President Donald Trump renewed his attacks on Federal Reserve Chairman Jerome Powell on Wednesday, calling for immediate interest rate cuts after the payroll firm ADP released disappointing job reports. The report showed private-sector payrolls by just 37,000 in May, well below expectations and the lowest since March 2023.
Moments after the report was released, Trump took to Truth Social, declaring, “Too Late,” Powell must lower interest rates, accusing the Fed chair of being slow to respond to weakening economic signals.
The ADP report arrives just ahead of Friday’s U.S. Bureau of Labor Statistics nonfarm payroll report, which is projected to show a 125,000 job gain. Though the two reports often diverge in methodology and results, economists use both to assess broader market trends.

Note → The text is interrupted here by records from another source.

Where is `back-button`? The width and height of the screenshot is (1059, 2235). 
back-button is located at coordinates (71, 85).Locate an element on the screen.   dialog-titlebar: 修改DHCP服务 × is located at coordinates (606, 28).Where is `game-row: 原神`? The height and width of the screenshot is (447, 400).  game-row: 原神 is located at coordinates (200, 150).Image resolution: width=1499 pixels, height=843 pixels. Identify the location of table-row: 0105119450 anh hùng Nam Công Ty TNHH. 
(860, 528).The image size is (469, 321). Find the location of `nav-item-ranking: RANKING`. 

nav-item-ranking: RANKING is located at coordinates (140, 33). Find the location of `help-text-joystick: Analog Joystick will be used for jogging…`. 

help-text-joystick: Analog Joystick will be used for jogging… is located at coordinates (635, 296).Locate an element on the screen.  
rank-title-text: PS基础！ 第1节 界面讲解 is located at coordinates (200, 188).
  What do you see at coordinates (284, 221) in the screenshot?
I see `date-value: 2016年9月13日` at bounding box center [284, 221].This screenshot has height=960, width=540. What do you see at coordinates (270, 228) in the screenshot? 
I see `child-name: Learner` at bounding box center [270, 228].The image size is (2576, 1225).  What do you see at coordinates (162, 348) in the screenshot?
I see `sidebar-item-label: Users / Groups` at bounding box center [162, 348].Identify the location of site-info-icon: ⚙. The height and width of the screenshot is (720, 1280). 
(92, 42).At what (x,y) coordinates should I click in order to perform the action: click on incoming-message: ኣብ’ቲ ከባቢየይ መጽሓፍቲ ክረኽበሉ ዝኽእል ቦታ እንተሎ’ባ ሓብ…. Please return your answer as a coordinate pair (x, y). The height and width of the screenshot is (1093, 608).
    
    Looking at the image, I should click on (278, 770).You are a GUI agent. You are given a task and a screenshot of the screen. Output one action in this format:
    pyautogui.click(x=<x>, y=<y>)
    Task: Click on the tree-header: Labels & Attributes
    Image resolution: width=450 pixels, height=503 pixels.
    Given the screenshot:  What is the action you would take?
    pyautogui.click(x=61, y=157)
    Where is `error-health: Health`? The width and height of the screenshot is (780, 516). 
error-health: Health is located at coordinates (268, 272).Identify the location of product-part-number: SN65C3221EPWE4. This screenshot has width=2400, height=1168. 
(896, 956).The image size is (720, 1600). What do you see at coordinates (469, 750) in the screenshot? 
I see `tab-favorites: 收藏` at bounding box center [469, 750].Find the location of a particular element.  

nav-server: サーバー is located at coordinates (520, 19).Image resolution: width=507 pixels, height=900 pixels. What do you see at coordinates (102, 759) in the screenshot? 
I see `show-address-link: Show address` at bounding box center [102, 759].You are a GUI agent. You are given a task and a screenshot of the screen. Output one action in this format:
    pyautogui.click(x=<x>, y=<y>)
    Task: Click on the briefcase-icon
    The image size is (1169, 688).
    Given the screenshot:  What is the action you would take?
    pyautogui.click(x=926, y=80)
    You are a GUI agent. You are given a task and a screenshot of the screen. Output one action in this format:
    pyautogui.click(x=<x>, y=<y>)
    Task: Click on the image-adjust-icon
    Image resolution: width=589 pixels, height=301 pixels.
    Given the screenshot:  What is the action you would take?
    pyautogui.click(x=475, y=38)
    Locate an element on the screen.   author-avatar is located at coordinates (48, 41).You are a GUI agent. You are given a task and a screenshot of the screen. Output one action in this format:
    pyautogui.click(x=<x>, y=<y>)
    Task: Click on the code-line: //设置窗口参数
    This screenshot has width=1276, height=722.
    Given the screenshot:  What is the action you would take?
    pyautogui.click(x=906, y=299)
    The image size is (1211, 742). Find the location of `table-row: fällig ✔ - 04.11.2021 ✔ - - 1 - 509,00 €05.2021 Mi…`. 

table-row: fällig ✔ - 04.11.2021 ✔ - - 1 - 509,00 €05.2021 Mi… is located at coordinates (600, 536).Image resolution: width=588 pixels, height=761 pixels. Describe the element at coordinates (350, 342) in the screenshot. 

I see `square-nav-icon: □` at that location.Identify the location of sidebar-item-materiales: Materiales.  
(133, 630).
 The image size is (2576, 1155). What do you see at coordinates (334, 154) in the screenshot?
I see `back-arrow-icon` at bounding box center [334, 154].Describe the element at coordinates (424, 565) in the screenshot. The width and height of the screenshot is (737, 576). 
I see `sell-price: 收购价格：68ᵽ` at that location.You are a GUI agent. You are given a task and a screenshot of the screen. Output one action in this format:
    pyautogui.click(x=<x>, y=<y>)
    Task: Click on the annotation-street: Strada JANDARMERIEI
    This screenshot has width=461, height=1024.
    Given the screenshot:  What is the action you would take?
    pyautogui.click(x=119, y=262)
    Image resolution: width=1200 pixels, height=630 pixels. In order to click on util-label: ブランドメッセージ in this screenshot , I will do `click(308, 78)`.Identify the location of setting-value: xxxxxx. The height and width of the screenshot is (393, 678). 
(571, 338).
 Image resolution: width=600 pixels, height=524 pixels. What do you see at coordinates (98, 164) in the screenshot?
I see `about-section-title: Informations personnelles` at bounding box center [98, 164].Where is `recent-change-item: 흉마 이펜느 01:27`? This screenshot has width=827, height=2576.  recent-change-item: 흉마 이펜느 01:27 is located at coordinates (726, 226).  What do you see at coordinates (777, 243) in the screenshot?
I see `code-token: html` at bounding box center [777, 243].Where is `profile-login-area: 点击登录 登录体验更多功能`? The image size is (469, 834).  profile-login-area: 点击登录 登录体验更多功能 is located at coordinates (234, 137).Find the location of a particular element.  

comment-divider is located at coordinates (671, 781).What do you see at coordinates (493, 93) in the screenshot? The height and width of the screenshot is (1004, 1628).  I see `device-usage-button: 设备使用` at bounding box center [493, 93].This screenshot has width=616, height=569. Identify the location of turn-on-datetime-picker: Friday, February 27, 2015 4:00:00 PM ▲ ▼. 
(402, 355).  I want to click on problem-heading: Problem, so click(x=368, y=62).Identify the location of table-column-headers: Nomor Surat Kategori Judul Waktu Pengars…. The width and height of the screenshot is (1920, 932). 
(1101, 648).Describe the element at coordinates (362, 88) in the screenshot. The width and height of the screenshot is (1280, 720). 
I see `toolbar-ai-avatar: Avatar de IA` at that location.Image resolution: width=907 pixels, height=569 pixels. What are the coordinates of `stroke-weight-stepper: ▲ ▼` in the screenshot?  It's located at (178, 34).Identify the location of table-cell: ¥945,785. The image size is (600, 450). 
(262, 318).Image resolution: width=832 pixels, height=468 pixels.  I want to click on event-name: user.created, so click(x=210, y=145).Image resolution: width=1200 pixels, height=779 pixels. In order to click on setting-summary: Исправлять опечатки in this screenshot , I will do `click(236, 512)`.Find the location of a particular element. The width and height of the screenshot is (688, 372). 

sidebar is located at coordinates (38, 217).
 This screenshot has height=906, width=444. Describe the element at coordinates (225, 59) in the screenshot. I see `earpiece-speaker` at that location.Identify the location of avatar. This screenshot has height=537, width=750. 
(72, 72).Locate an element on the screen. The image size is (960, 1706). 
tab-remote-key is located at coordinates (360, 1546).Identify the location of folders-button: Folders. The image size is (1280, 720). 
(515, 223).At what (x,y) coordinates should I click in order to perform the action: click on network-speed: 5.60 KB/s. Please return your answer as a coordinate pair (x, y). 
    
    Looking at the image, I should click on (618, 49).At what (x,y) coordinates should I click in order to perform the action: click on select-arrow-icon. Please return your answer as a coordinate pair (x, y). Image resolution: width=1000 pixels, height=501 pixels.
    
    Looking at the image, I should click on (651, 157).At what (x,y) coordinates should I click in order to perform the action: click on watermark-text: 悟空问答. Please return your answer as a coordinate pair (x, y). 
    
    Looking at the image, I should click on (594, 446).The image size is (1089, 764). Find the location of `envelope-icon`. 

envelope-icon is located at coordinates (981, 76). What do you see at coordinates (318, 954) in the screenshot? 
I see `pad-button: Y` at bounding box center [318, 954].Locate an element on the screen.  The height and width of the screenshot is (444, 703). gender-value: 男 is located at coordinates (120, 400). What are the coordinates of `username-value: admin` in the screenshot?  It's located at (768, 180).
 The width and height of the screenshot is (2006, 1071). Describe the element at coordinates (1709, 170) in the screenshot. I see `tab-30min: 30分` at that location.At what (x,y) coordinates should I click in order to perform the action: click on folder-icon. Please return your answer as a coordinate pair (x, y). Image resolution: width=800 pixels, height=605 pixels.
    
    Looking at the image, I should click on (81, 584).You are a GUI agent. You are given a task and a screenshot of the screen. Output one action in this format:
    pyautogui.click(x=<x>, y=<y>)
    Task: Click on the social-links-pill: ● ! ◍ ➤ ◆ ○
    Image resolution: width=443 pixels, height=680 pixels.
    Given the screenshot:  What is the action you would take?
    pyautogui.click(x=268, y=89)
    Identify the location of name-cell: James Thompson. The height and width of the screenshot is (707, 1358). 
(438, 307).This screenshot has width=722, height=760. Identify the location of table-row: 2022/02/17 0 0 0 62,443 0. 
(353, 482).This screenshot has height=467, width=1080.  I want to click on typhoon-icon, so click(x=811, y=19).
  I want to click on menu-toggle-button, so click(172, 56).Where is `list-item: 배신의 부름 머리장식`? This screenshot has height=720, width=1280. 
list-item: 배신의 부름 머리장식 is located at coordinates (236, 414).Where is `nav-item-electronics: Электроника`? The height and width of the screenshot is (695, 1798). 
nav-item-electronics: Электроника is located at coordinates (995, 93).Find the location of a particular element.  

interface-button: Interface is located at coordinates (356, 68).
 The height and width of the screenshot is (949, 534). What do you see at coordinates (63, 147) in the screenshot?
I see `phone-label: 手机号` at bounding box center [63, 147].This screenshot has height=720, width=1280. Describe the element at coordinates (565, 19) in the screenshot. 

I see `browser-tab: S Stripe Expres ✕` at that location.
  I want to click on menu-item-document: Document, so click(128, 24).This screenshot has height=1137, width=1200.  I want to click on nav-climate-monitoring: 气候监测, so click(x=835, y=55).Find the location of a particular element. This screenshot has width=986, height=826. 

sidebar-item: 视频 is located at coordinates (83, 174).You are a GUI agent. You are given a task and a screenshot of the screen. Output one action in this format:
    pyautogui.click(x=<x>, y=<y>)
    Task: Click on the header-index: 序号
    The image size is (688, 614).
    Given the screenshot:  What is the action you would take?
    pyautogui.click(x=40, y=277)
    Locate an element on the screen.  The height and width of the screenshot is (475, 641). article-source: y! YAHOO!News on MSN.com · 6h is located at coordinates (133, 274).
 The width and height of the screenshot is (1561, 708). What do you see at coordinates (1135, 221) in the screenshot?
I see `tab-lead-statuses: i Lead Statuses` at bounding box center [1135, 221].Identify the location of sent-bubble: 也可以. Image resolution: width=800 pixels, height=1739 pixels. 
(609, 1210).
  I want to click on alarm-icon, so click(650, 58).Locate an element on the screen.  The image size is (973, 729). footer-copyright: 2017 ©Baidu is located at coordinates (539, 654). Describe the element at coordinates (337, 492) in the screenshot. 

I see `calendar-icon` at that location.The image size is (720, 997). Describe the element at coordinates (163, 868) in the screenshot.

Trump’s comments follow a reportedly tense meeting with Powell at the White House last week. According to the White House, Trump warned Powell that his refusal to cut rates was putting the U.S. at a disadvantage compared to China and other global economies. The Fed, in its own readout, stated that Powell emphasized the need for monetary policy to remain data-driven and independent of external policy pressures.
Since returning to the presidency, Trump has repeatedly criticized Powell, reviving his “Too Late” nickname and even suggesting he might fire the Fed chair before his term ends in May 2026. Although Trump later stated that he had “no intention” of doing so, tensions have persisted.
Meanwhile, the European Central Bank is expected to deliver another interest rate cut on Thursday, its eighth since June 2024, highlighting diverging monetary policy paths amid global economic uncertainty and persistent inflation.